Private cloud 106 is similar to public cloud 105, except that the computing resources are only available for use by a single enterprise. While private cloud 106 is depicted as being in communication with WAN 102, in other embodiments a private cloud may be disconnected from the internet entirely and only accessible through a local/private network. A hybrid cloud is a composition of multiple clouds of different types (for example, private, community or public cloud types), often respectively implemented by different vendors. Each of the multiple clouds remains a separate and discrete entity, but the larger hybrid cloud architecture is bound together by standardized or proprietary technology that enables orchestration, management, and/or data/application portability between the multiple constituent clouds. In this embodiment, public cloud 105 and private cloud 106 are both part of a larger hybrid cloud.

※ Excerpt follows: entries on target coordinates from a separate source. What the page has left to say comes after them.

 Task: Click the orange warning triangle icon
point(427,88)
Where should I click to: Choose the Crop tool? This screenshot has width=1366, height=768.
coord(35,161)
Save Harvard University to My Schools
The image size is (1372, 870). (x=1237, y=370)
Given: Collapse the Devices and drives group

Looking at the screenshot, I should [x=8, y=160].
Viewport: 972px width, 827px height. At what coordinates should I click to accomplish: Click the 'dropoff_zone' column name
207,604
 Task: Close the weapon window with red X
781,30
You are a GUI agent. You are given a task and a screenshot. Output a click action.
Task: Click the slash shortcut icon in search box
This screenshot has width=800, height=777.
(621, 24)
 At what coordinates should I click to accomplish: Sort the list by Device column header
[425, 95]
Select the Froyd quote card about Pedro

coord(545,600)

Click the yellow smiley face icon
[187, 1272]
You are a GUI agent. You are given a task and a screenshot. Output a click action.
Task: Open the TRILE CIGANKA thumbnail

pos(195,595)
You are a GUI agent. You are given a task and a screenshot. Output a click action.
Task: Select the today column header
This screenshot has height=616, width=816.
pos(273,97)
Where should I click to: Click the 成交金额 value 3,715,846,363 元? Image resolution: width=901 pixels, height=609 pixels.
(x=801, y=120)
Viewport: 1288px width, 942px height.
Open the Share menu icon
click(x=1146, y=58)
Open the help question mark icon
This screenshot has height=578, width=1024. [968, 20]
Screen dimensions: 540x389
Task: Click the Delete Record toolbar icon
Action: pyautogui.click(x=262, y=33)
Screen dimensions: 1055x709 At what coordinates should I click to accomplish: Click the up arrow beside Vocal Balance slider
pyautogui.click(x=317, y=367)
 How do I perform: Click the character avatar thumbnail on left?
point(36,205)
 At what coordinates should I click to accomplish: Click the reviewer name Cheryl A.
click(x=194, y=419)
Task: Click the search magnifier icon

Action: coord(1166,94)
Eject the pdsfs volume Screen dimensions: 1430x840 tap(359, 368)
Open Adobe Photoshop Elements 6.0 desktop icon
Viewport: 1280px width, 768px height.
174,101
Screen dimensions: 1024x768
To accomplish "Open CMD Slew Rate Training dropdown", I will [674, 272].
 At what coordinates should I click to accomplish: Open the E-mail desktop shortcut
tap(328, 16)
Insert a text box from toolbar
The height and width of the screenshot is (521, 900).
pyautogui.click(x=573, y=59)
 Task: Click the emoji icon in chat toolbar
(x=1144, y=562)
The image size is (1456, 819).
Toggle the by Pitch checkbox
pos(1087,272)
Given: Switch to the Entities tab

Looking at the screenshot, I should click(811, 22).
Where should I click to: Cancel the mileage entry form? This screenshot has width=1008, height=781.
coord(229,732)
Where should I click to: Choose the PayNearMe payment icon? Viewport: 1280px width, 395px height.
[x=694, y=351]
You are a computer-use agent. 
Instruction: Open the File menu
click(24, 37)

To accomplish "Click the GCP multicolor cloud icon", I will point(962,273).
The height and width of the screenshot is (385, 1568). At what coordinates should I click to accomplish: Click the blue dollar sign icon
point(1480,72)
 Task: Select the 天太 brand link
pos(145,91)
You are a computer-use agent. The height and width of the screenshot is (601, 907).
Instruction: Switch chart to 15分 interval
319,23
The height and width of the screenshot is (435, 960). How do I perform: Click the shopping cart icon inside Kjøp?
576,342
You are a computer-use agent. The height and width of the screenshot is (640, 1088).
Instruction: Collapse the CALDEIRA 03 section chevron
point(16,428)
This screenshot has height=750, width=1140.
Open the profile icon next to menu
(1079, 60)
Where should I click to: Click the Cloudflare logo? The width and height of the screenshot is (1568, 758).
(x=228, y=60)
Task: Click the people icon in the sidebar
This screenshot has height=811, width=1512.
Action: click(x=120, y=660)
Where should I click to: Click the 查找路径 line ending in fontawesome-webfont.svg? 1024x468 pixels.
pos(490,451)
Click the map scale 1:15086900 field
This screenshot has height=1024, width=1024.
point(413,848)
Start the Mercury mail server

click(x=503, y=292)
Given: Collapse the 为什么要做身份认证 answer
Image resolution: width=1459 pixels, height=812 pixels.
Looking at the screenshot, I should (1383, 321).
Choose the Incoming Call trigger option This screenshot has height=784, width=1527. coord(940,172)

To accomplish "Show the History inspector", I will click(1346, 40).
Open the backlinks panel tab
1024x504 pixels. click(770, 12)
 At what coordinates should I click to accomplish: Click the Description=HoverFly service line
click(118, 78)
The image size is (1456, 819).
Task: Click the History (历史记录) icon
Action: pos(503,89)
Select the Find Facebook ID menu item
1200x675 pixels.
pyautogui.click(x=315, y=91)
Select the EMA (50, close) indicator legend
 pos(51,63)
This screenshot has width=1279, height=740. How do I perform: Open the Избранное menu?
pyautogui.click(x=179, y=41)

Referring to FIG. 2, a high-level block diagram showing operation of an emotion regulation module 150 in accordance with the invention is illustrated. As shown, the emotion regulation module 150 may include one or more of a conversation module 200, intervention module 206, and audit module 208. The conversation module 200 may include one or more of a natural language processing (NLU) module 210 and an argument interpreter module 212. The intervention module 206 may include one or more of a classifier module 214 and an action selection module 216. The audit module 208 may include one or more of a reaction interpreter module 218 and a scoring module 220. As shown, the conversation module 200 may make use of personal conversation profiles 202. The conversation module 200 and the intervention module 206 may make use of argument protocols 204.


As shown, the conversation module 200 may monitor a conversation between participants 222. The natural language processing module 210 within the conversation module 200 may attempt to understand what the participants 222 are saying in the conversation and divide the conversation into a plurality of utterances. This may be done in view of the participant's personal conversation profiles 202, which helps the conversation module 200 understand the speaking styles and characteristics of the participants 222. For example, an utterance expressed by a first participant may be characterized differently than the same utterance by a second participant based on differences in the participants' speaking styles.


It follows that an utterance by a first participant may represent a significant emotional event that requires some response or intervention while the same utterance by a second participant may not require the same response or intervention. That is, the utterance by the second participant, even though it may be considered emotional by some standards and for some people, may be normal for the participant and may not represent an event where the second participant's emotions are elevated or getting out of control. The personal conversation profiles 202 may assist the conversation module 200 in understanding the speaking styles and characteristics of particular participants 222 that are engaged in a conversation so that the emotional nature of the conversation can be more accurately ascertained.


The argument interpreter module 212 may interpret the utterances gathered or understood by the natural language processing module 210 to determine what arguments are being presented by the participants 222 to determine if the content is becoming overly emotional in a way that might require intervention. In certain embodiments, the argument interpreter module 212 may determine whether the emotions in an utterance have reached a particular threshold that requires intervention.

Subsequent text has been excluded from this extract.